Mais le chemin pour comprendre l'art est un chemin initiatique qui n'est pas forcément donné à tout le monde ! J'ai le sentiment que Ducros est dans l'idéologie plus que dans la compréhension d'un monde qui visiblement lui échappe. Il répète ce que l’histoire pourtant nous a si souvent donné à comprendre, que ce n’est pas en pourfendant la modernité que l’on est dans la vérité, comme ceux qui peuvent croire naïvement que faire moderne c’est être dans la modernité ! Non, la situation est beaucoup plus complexe et ne peut être réduite à ce dualisme que je me permettrai de nommer d’idiot.

Marc Monnet 

1 commentaire:

  1. Pourfendeurs du tonalisme, me semble être un qualificatif un peu fort pour le trio Liszt/Wagner/Debussy chez qui la tentative atonaliste ressemblait plus à l’expérience de laboratoire compositionnel, plutôt qu’à un véritable cheval de bataille artistique. Quand bien même, ces tentatives atonales sont sans communes mesures avec celles que l’on rencontrera chez un autre trio bien connue : les viennois.
    Si l’on prend pour exemple l’œuvre que l’on considère comme la première œuvre atonale : la bagatelle sans tonalité de Liszt, qu’y trouve t’on ? Essentiellement des 7èmes non résolues, une insistance sur le triton, tout le reste du langage est emprunté à la tonalité. Difficile donc de parler d’un véritable esprit de pourfendeur.
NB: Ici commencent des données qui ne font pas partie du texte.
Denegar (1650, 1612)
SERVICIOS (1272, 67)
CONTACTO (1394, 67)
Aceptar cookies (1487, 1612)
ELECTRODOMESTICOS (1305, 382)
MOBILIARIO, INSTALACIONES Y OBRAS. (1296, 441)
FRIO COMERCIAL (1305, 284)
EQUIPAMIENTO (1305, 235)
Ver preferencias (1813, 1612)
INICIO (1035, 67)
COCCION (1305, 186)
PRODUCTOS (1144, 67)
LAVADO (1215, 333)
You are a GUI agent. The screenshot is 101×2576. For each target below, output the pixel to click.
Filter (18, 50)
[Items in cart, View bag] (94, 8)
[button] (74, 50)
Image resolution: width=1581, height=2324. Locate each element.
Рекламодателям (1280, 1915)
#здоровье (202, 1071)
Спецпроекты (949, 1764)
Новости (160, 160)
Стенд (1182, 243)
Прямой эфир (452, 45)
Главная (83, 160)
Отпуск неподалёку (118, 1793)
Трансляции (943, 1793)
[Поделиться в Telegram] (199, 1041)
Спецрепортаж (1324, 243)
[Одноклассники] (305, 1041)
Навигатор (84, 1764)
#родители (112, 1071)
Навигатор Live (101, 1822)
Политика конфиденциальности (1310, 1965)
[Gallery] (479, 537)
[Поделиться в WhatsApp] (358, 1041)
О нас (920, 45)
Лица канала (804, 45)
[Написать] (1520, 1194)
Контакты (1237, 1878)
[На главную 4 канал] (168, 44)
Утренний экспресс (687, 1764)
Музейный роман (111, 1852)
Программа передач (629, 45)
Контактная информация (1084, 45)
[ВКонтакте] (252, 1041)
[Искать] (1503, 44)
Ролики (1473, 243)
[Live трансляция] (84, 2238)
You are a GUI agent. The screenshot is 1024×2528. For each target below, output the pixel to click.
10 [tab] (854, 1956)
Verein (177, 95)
    On oublie que les riches et belles heures de la musique contemporaine pouvaient se justifier dans un temps où l’étau autoritaire ne s’était pas encore desserré, mais aujourd’hui ?

    Alors, certes, en art il n’y a pas que l’ordre mais aussi le désordre, toujours est-il que vos exemples me paraissent bien mal choisis. Céline, Sade et Baudelaire en totem de la modernité ? L’écriture musicale, qu’elle soit atonale, spectrale, algorithmique, dodécaphonique, se rapproche à mon avis d’avantage de Finnegan’s Wake, que de Voyage au bout de la nuit.

    J’observe également que vous ne nous épargnez pas l’argument en faveur de la musique contemporaine le plus éculé qui soit « Beethoven aussi, à l’époque était considéré comme un moderne ».
    Je vous invite à lire l’article de Jérôme Ducros :le néo, l’impasse et le moderne qui semble répondre parfaitement à votre article.